In local validation, TRELLIS.2 ran the full pipeline on MI300X and produced about 5.99M vertices and 12.2M faces in about 308s. GraspGen exported Top-100 SE(3) grasps for three object point clouds, with inference time between 0.40s and 1.88s, and recorded score ranges.

These examples also show the boundary for public write-ups. Some components and checkpoints come from NVIDIA-origin repos or have explicit license / model terms. They should be described as local compatibility-pattern validation, not redistribution, relicensing, or “an AMD version” of an upstream NVIDIA-origin component.

Neural Rendering / Neural Field Extensions

Neural rendering repos are another frequent case. ROCm compatibility is often not a single wheel install, but a set of native-extension recipes: set the right GPU arch, build with hipcc, confirm the extension import name, run a tiny render or KNN workload, and only then trust the higher-level demo.

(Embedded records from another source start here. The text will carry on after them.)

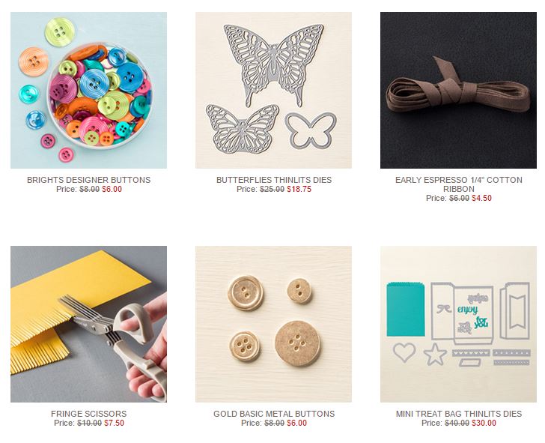This screenshot has height=443, width=545.
Task: Open the Butterflies Thinlits Dies product image
Action: tap(273, 91)
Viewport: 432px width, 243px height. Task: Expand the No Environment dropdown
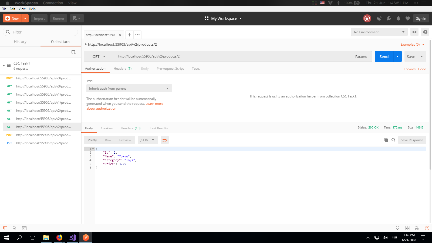[x=379, y=32]

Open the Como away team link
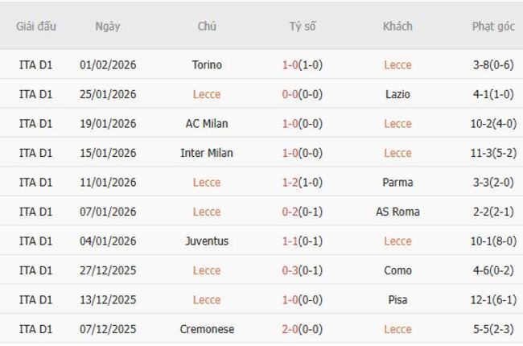click(397, 270)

TriSplat is a representative example. It touches diff-gaussian-rasterization-w-pose, diff-triangle-rasterization, simple-knn, and CroCo’s curope extension.

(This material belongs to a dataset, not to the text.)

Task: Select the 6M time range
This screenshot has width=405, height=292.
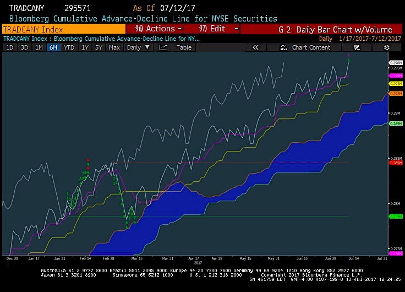Action: (53, 47)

# Neural rendering extension example: TriSplat
# This is different from wheel replacement: the work is mostly
# source-built extensions and submodule hygiene.
export PYTORCH_ROCM_ARCH=gfx942
export CUDA_HOME=${CONDA_PREFIX}
export CUDA_PATH=${CUDA_HOME}
pip install --no-build-isolation /tmp/diff-gaussian-rasterization-w-pose-main
pip install --no-build-isolation submodules/diff-triangle-rasterization
pip install --no-build-isolation submodules/simple-knn
pip install --no-build-isolation src/model/encoder/backbone/croco/curope

This family also includes tiny-cuda-nn / tiny-rocm-nn, custom_rasterizer, pytorch3d mesh / raster ops, and NVIDIA-origin differentiable rendering components such as nvdiffrast / nvdiffrec.

The wording matters. A safer description is:

Some differentiable rendering repos depend on NVIDIA-origin rasterization components such as nvdiffrast / nvdiffrec. In rocm3d, these should be framed as compatibility-pattern examples rather than redistribution targets: the useful lesson is how to recognize a native rasterization extension, choose an appropriate ROCm-compatible source path, build it with the ROCm toolchain, and verify rasterize / interpolate / antialias / texture smoke tests before running the full model.

Avoid phrases such as “AMD version of nvdiffrast” or “we distribute nvdiffrast for ROCm.” More accurate wording is “NVIDIA-origin rasterization components,” “compatibility-pattern example,” “ROCm-compatible source path,” “technical validation,” and “no redistribution or relicensing of upstream components.”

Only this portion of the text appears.